## WORK REQUEST
Below are some records; copy each line in them that contains "Hotel".

## Dataset entries
┄┄┄┄┄┄┄┄┄┄

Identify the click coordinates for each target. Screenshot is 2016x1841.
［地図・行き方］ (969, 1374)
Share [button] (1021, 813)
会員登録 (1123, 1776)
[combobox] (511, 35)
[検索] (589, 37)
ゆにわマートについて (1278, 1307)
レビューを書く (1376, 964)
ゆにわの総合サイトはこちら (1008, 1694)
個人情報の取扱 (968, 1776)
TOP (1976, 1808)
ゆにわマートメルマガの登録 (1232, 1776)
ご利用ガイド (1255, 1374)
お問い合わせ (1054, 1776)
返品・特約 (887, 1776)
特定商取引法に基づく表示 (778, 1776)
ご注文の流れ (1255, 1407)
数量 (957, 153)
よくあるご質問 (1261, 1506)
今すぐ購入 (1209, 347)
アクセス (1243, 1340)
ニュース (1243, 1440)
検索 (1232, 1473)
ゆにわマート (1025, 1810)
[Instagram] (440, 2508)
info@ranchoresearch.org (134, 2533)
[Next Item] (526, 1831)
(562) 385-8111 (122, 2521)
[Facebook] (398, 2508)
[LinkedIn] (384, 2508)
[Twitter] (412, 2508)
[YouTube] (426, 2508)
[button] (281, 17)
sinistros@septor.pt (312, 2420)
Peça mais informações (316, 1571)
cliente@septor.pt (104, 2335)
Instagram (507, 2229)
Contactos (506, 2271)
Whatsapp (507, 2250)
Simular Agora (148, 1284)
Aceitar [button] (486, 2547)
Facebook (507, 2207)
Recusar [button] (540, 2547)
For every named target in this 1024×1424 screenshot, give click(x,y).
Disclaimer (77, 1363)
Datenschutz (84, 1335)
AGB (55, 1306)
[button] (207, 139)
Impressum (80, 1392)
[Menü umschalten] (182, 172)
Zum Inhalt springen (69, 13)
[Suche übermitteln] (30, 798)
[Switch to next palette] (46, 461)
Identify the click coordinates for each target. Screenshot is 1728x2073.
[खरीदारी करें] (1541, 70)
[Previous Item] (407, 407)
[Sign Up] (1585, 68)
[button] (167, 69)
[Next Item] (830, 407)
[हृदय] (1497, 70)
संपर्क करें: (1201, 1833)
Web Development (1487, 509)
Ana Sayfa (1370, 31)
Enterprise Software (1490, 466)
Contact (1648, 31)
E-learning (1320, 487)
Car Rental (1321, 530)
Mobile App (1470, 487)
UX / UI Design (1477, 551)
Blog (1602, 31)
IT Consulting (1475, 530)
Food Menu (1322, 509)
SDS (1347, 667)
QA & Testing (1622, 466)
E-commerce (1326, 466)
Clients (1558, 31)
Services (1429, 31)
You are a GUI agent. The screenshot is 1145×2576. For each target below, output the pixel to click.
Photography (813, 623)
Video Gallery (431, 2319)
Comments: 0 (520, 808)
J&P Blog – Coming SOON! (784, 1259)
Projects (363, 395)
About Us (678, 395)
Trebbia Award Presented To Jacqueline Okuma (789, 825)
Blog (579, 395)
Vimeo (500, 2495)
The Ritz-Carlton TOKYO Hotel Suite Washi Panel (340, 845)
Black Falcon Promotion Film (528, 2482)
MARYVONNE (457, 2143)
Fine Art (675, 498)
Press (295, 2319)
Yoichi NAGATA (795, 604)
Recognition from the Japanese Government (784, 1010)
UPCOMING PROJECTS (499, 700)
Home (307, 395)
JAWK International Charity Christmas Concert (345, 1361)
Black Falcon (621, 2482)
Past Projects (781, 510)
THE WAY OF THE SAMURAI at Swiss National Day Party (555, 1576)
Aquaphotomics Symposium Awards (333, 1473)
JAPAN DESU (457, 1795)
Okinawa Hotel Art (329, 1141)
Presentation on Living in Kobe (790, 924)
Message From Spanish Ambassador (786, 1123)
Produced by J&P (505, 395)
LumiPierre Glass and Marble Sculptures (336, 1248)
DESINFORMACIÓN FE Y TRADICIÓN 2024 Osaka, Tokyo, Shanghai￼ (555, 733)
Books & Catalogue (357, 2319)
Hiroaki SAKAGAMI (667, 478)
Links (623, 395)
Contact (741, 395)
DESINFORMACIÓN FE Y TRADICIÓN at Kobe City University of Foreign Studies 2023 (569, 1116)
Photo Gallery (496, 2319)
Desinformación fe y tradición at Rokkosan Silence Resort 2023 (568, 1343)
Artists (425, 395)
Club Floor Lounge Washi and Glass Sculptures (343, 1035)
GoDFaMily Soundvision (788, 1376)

┄┄┄┄┄┄┄┄┄┄

## RESPONSE AREA
The Ritz-Carlton TOKYO Hotel Suite Washi Panel (340, 845)
Okinawa Hotel Art (329, 1141)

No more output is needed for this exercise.